--- The problem ---
From the first line of the data through the line containing "Task: Open the Presupuesto toolbar icon", transcribe each line exactly. Pictures do not belong in the copy.

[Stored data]
▬▬▬

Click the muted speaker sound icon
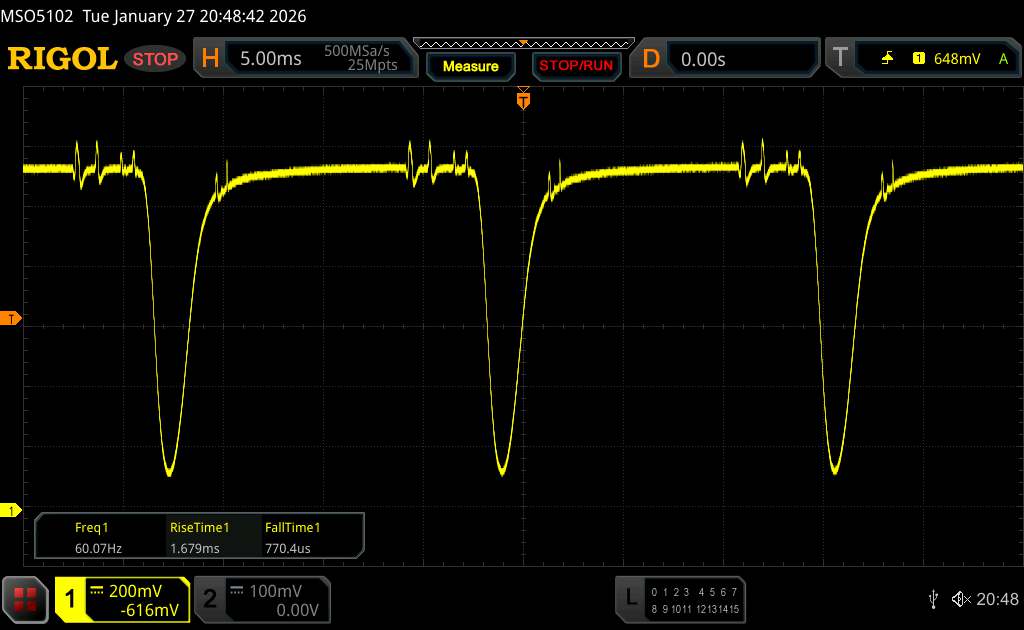[x=960, y=599]
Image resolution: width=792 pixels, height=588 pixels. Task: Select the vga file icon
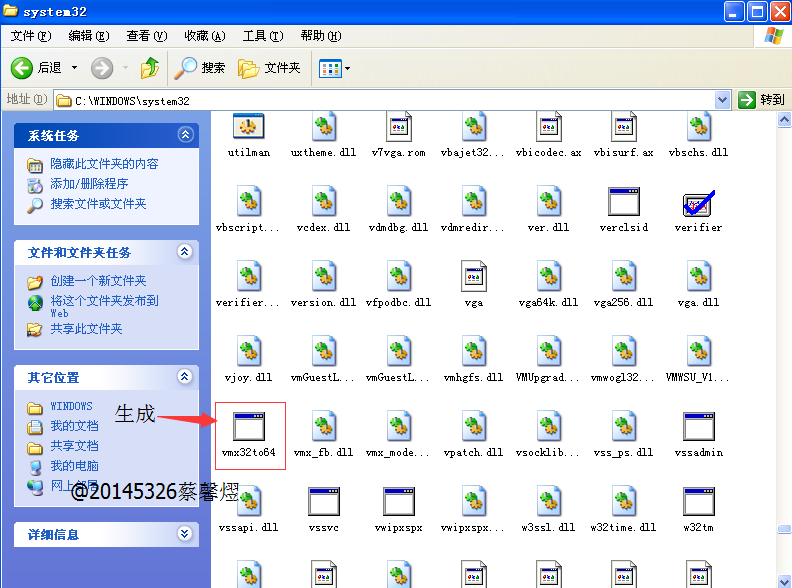[473, 277]
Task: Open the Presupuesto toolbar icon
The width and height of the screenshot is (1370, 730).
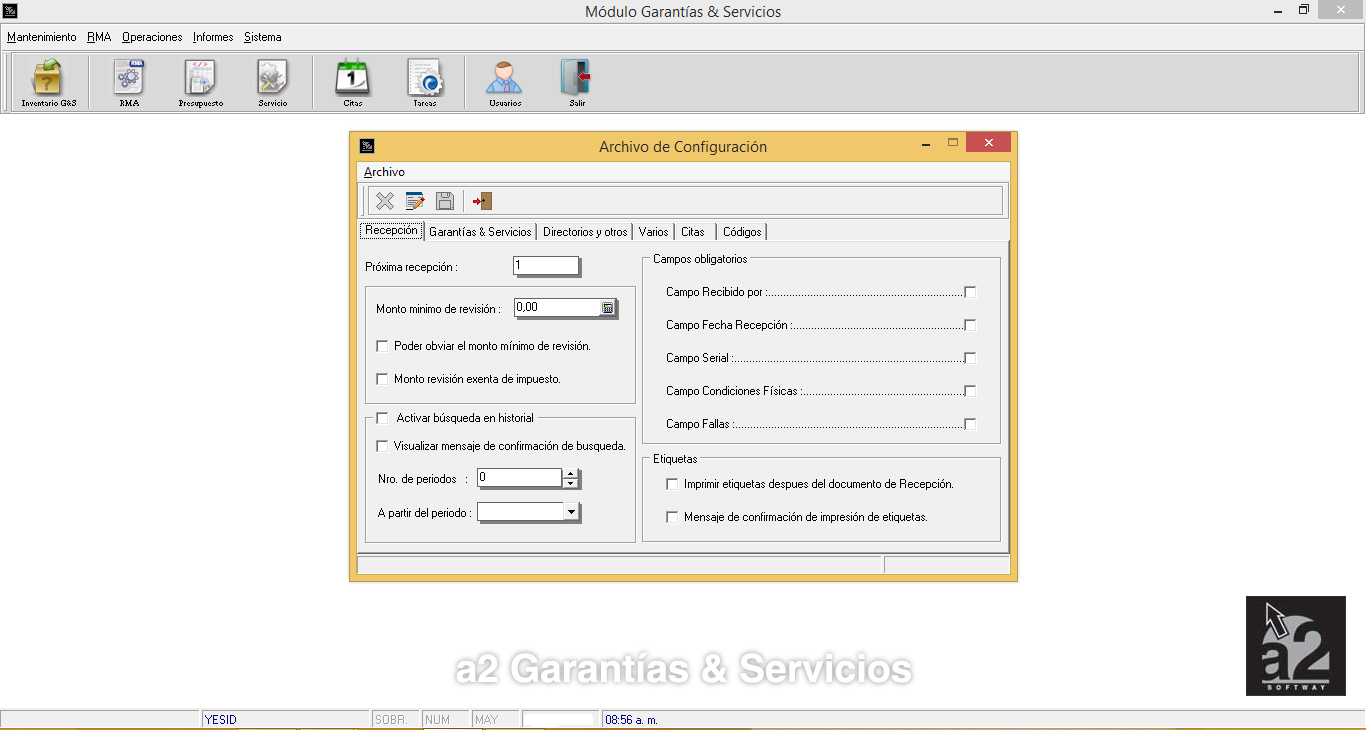Action: pyautogui.click(x=200, y=80)
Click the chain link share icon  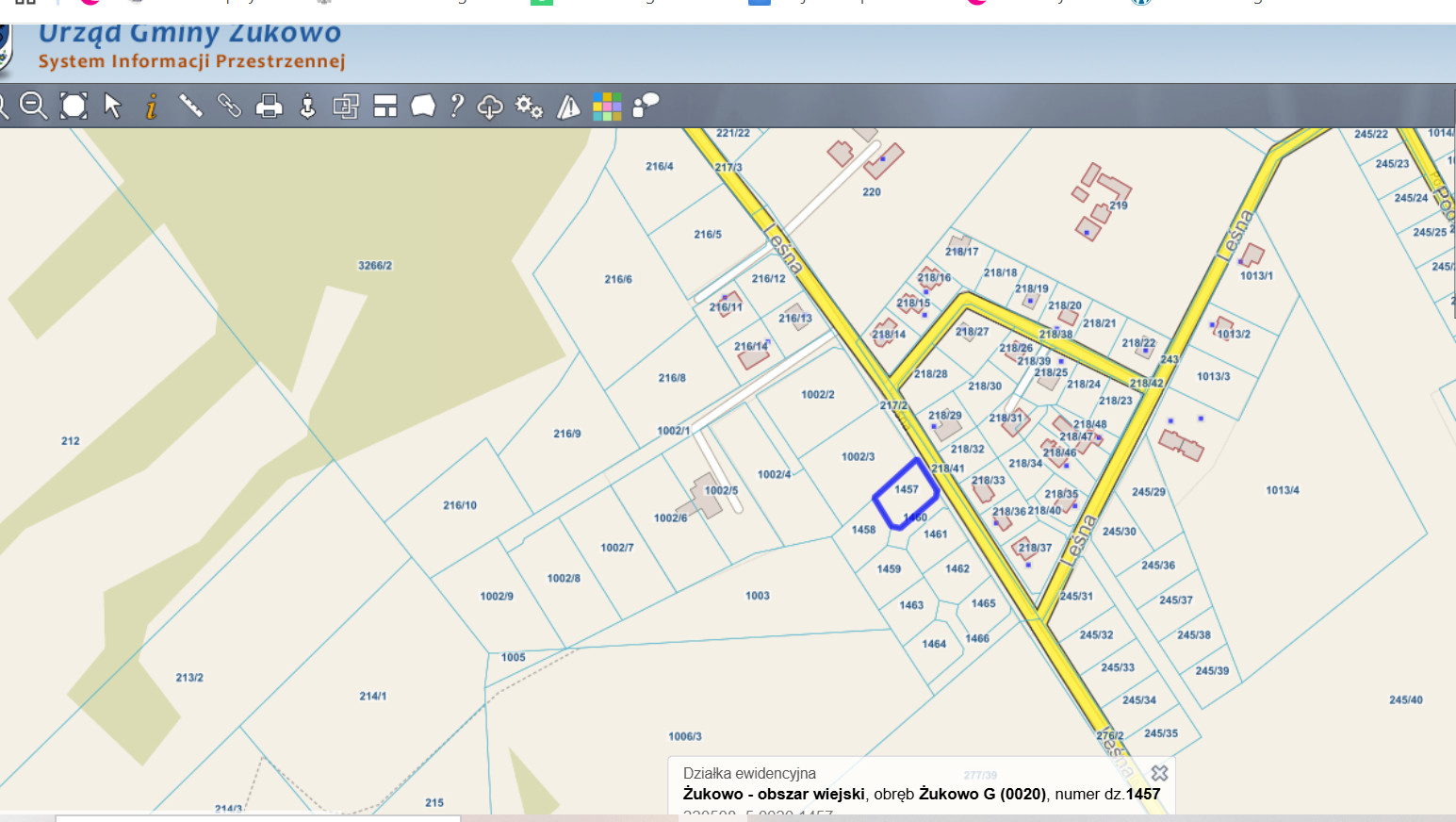click(229, 106)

▬▬▬

--- Result of the exercise ---
Click the muted speaker sound icon
[x=960, y=599]
Image resolution: width=792 pixels, height=588 pixels. Task: Select the vga file icon
[473, 277]
Task: Open the Presupuesto toolbar icon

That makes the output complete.